La pregunta obligada es: ¿Dónde estaba Tomás cuando el Señor se apareció a los discípulos por primera vez? De seguro estaba vagando, triste y desilusionado porque Jesús había muerto; había visto esfumarse en una horas todas sus expectativas, sus sueños mesiánicos. Se había separado del grupo. Por eso no tuvo la experiencia de Jesús resucitado; como nos pasa a nosotros cuando nos alejamos de la Iglesia. Cuando regresó se negaba a creer porque no lo había visto. Pero esta vez no se alejó, se mantuvo en comunión con sus hermanos, se congregó, y entonces tuvo el encuentro con Jesús resucitado. Igual nos pasa a nosotros cuando regresamos la Iglesia y nos congregamos para la celebración eucarística; los ojos de la fe nos permiten tener un encuentro con Jesús resucitado. Por eso en el rito de la consagración decimos, al igual que Tomás: “¡Señor mío y Dios mío!”

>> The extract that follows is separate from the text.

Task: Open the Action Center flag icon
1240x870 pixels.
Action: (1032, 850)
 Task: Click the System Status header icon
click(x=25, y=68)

Jesús concluye el pasaje diciendo: “Dichosos los que crean sin haber visto”. Los discípulos tuvieron la dicha de ver a Jesús resucitado. Nosotros por fe creemos que Él se hace presente con todo su cuerpo, sangre, alma y divinidad, en las especies de pan y vino durante la celebración eucarística; presencia tan real como lo fue la aparición a los discípulos en aquél primer domingo de Resurrección. ¡Y por ello Jesús nos llama dichosos, bienaventurados!

El otro aspecto que hay que resaltar es la institución del Sacramento de la Reconciliación. Jesús conoce nuestra naturaleza pecadora y no quiso dejarnos huérfanos: “exhaló su aliento sobre ellos y les dijo: ‘Recibid el Espíritu Santo; a quienes les perdonéis los pecados, quedan perdonados; a quienes se los retengáis, les quedan retenidos’”. Es el “Tribunal de la Divina Misericordia”, la  manifestación más patente de la Misericordia Divina; llamado así porque es el único Tribunal en el cual uno, al declararse culpable, es absuelto.

Durante la Cuaresma y Semana Santa la Iglesia nos hizo un llamado a reconciliarnos. Si no lo hiciste entonces, recuerda que HOY es el domingo de la Divina Misericordia. ¡Anda, declárate culpable; te garantizo que saldrás absuelto!